Sampah Datang, Spanduk Bertindak: Ketika Doa dan Amarah Bersatu Demi Lingkungan

Sampah Datang, Spanduk Bertindak: Ketika Doa dan Amarah Bersatu Demi Lingkungan

Terkini | inews | Minggu, 15 Juni 2025 - 19:05
share

Yunaldi Libra
Mahasiswa Magister Ilmu Komunikasi UPN Veteran Jakarta

WARGA Perumahan Bukit Pesanggerahan Indah 2, Bojonggede, Bogor, memilih melawan dengan cara yang unik untuk melawan gempuran sampah yang kian merajalela. Mereka memasang spanduk berisi sumpah serapah dan doa kutukan bagi pembuang sampah sembarangan. Terkesan lucu memang, tapi inilah salah satu potret nyata keputusasaan yang dijadikan alat perlawanan ekologis oleh masyarakat.

Kita sering melihat spanduk larangan buang sampah di mana-mana. Warga perumahan yang berlokasi di desa ragajaya ini, menulis narasi yang mampu membuat pembacanya tertegun.

“Demi Allah Saya Ikhlas, Anak Cucu Saya 7 Turunan Akan Menderita dan Sakit Berkepanjangan Jika Saya Buang Sampah di Sini.”

Spanduk larangan buang sampah di Perumahan Bukit Pesanggerahan Indah 2, Bojonggede, Bogor. (Foto: Dok. Yunaldi Libra)

Narasi ini tentunya bukan kalimat dalam ceramah agama atau naskah yang diucapkan aktor dalam drama sinetron. Narasi “keras”ini adalah pesan warga yang ada di spanduk, yang dipasang di pinggir jalan tempat tumpukan sampah "kiriman" biasa bersarang. Bukan hanya di Bojonggede, fenomena serupa muncul di banyak kota. Di Bantul ada gambar pocong, di Jember ada ancaman “miskin tujuh turunan”, dan di Sukabumi tertulis “Hanya Monyet yang Buang Sampah Sembarangan”.

Spanduk-spanduk unik tersebut merupakan cerminan suara hati masyarakat yang sudah jengah, muak, dan marah. Tapi di sisi lain, mereka tidak pasrah begitu saja. Mereka melawan. Bukan dengan cara kekerasan, tapi dengan komunikasi yang menyentuh, bahkan menggelitik.

Media Murah yang Tepat Sasaran

Melalui spanduk yang dibikin oleh warga perrumahan bukit pesanggerahan indah 2 kita bisa belajar bahwa tidak perlu papan reklame atau kampanye jutaan rupiah untuk menyampaikan komunikasi efektif kepada masyarakat. Spanduk plastik murah bisa menjadi alat komunikasi yang lebih tepat dari pada baliho resmi pemerintah. Kenapa? Karena narasi yang tertulis di spanduk tersebut datang langsung dari hati warga.

Catatan Data:
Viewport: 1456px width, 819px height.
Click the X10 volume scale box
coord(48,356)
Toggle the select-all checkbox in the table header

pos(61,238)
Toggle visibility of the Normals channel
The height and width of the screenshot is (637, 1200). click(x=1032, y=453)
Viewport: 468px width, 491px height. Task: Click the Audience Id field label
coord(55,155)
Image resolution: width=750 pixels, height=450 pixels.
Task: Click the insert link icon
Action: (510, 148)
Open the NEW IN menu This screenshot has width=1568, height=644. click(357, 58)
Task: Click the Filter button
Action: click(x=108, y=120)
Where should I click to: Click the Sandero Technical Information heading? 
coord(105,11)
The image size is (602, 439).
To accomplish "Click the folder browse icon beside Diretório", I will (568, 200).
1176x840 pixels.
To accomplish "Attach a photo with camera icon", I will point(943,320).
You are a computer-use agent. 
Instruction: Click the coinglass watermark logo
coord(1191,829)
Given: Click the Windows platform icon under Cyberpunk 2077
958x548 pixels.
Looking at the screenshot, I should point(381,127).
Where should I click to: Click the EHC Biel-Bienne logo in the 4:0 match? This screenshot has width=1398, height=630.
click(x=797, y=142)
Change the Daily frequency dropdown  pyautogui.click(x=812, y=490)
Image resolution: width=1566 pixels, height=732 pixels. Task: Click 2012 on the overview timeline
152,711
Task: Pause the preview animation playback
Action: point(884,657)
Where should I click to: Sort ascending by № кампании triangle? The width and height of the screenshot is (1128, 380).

Petunjuk 1: Salin ulang bagian teks yang diberikan dari "Melalui spanduk yang" sampai "dari hati warga.".
Petunjuk 2: Apakah pernyataan berikut sesuai dengan teks yang diberikan? Jawab ya atau tidak untuk masing-masing, sertakan kutipan kata-kata dari teks yang menentukan jawabannya. (a) Spanduk berisi doa kutukan dipasang oleh warga sebuah perumahan di Bojonggede, Bogor. (b) Di Bantul, spanduknya bertuliskan "Hanya Monyet yang Buang Sampah Sembarangan". (c) Spanduk plastik murah bisa menjadi alat komunikasi yang lebih tepat daripada baliho resmi pemerintah.

Jawaban Benar 1:
Melalui spanduk yang dibikin oleh warga perrumahan bukit pesanggerahan indah 2 kita bisa belajar bahwa tidak perlu papan reklame atau kampanye jutaan rupiah untuk menyampaikan komunikasi efektif kepada masyarakat. Spanduk plastik murah bisa menjadi alat komunikasi yang lebih tepat dari pada baliho resmi pemerintah. Kenapa? Karena narasi yang tertulis di spanduk tersebut datang langsung dari hati warga.

Jawaban Benar 2:
(a) Ya: "WARGA Perumahan Bukit Pesanggerahan Indah 2, Bojonggede, Bogor" dan "Mereka memasang spanduk berisi sumpah serapah dan doa kutukan bagi pembuang sampah sembarangan."
(b) Tidak: "Di Bantul ada gambar pocong" dan "di Sukabumi tertulis “Hanya Monyet yang Buang Sampah Sembarangan”"
(c) Ya: "Spanduk plastik murah bisa menjadi alat komunikasi yang lebih tepat dari pada baliho resmi pemerintah."